▶ _Task input_:
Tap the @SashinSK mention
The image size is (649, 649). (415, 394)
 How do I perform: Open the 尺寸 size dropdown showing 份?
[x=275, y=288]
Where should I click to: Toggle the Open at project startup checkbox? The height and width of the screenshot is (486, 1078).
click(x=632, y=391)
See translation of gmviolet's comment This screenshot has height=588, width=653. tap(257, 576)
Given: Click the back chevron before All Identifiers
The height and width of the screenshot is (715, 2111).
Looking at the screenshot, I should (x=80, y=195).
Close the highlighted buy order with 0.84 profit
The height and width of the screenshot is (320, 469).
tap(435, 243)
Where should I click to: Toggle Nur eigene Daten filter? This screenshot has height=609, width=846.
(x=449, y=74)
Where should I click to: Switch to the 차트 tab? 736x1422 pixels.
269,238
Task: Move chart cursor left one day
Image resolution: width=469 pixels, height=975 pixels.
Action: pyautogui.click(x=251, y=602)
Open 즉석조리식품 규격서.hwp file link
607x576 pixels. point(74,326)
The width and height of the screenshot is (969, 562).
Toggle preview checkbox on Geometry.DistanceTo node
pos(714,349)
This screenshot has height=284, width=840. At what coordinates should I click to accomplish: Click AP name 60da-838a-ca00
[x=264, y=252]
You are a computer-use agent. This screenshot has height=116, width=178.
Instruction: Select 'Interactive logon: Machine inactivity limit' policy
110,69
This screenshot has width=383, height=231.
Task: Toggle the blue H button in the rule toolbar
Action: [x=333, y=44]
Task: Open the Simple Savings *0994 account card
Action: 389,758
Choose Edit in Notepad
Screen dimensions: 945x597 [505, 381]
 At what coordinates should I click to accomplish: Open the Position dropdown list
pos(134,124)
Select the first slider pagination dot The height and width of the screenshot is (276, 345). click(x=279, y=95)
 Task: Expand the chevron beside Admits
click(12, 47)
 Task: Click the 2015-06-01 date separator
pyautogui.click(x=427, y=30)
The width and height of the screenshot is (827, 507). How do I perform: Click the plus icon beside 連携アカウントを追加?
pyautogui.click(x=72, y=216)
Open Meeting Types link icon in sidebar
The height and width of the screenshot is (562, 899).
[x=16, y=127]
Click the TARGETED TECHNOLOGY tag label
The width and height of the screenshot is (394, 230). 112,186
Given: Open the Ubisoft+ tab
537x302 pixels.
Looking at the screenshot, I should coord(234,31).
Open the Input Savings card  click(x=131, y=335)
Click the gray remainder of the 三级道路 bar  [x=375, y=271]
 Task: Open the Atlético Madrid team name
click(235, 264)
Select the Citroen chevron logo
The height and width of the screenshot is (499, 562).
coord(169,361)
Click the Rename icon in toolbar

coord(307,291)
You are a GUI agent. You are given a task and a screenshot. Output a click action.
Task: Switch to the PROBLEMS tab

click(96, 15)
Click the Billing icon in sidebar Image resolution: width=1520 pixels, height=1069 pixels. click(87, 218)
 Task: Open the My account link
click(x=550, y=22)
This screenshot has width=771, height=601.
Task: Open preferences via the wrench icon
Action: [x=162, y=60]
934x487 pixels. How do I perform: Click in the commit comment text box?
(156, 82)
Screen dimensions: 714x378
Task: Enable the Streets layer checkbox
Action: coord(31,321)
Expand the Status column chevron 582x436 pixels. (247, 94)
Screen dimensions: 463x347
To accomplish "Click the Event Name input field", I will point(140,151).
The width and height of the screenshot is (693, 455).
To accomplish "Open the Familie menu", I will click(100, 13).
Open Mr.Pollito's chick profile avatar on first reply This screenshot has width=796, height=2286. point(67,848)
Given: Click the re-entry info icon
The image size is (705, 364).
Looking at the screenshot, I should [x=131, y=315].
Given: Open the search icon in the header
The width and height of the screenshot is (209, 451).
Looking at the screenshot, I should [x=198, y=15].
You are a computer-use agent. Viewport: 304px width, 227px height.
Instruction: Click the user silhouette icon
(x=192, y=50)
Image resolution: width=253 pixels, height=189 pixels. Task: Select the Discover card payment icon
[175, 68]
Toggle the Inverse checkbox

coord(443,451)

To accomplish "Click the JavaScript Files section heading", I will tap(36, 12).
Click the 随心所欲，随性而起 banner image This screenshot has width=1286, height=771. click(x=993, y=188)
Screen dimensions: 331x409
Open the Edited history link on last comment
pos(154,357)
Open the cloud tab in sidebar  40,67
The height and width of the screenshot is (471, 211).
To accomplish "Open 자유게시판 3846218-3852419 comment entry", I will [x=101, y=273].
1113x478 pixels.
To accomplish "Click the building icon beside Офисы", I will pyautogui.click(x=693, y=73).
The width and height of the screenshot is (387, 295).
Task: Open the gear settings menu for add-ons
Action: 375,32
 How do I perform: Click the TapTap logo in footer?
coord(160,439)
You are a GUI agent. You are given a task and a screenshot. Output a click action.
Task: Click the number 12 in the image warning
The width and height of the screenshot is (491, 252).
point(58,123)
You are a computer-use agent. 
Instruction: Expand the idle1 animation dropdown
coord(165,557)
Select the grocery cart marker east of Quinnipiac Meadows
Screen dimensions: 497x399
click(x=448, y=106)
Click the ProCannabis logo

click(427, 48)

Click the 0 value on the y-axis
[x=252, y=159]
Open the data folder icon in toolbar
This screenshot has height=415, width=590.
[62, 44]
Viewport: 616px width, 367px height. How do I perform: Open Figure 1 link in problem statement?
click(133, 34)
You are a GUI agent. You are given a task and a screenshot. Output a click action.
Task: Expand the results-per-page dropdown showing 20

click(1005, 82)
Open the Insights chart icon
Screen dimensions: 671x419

▶ _Work to complete_:
Look through the listing above. Pick out each line with "sidebar" and copy it.

▶ _Solution to this problem_:
Open Meeting Types link icon in sidebar
Click the Billing icon in sidebar Image resolution: width=1520 pixels, height=1069 pixels. click(87, 218)
Open the cloud tab in sidebar  40,67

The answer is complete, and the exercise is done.